Court of Appeals of Iowa
Feb 20, 2002
No. 1-999 / 00-1630 (Iowa Ct. App. Feb. 20, 2002)

Summary

finding the parties seeking arbitration "frustrated the purpose behind arbitration by their long [twenty-month] delay in requesting arbitration and by taking full advantage of the litigation process"

Summary of this case from Heartland Coop. Co. v. Murphy

Opinion

No. 1-999 / 00-1630.

Filed February 20, 2002.

Appeal from the Iowa District Court for Wayne County, DAVID L. CHRISTENSEN, Judge.

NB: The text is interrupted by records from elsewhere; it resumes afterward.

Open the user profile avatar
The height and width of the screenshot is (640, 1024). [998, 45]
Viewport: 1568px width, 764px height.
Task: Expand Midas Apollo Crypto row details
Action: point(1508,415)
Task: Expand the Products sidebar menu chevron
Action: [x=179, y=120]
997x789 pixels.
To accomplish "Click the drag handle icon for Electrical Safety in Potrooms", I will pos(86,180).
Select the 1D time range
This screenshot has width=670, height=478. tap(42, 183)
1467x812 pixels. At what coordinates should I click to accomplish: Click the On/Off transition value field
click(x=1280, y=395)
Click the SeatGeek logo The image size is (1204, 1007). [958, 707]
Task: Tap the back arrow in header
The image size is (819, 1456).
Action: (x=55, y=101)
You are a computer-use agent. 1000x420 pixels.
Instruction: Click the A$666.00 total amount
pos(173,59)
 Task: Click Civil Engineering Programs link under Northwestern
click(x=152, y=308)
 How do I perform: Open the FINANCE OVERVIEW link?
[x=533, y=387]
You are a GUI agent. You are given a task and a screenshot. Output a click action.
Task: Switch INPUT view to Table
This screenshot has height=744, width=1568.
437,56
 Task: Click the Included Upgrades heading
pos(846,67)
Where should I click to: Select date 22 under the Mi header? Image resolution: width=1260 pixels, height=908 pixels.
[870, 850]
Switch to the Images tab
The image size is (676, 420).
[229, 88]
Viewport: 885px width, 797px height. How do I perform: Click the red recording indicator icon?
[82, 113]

The plaintiff was granted interlocutory appeal from the trial court's ruling granting the defendants' motion to compel arbitration. REVERSED AND REMANDED.

Verle W. Norris, Corydon, for appellant.

Bruce B. Green and Brett Ryan of Willson Pechacek, P.L.C., Council Bluffs, for appellees.

Considered by VOGEL, P.J., and MILLER and EISENHAUER, JJ.


The plaintiff was granted an interlocutory appeal from the trial court's ruling granting the defendants' motion to compel arbitration. The plaintiff contends the court erred in compelling arbitration. We reverse and remand.

I. BACKGROUND FACTS.

On December 16, 1998, plaintiff Frank Campbell filed a petition alleging the defendants, Ag Finder Iowa Nebraska, Management Consultants, Inc., and Paul R. Sopinski, breached a contract for the sale of Campbell's 1997 organic soybeans. On February 13, 1999 the defendants served an answer with affirmative defenses and counterclaims. The affirmative defenses included an allegation that the plaintiff's claims were, pursuant to the terms of the contract, subject to arbitration. An October 1999 order scheduled trial to commence July 12, 2000. A July 7, 2000 order, agreed to by the parties, continued trial to September 27, 2000.

On August 23, 2000 the defendants filed a motion to compel arbitration. On August 30 the plaintiff filed a resistance. On September 6 the defendants served an amended motion to compel arbitration. In a September 8 calendar entry the district court granted the amended motion and directed counsel for defendants to prepare a formal order for arbitration. Such an order was filed September 18, 2000. It stayed this action until arbitration was had, pursuant to 9 U.S.C. § 3 and Iowa Code section 679A.2 (1999). Our supreme court granted Campbell's application for interlocutory appeal from the ruling compelling arbitration.

II. SCOPE OF REVIEW.

We review the district court's ruling on a motion to compel arbitration for the correction of errors at law. Wesley Ret. Servs., Inc. v. Hansen Lind Meyer, Inc., 594 N.W.2d 22, 29 (Iowa 1999).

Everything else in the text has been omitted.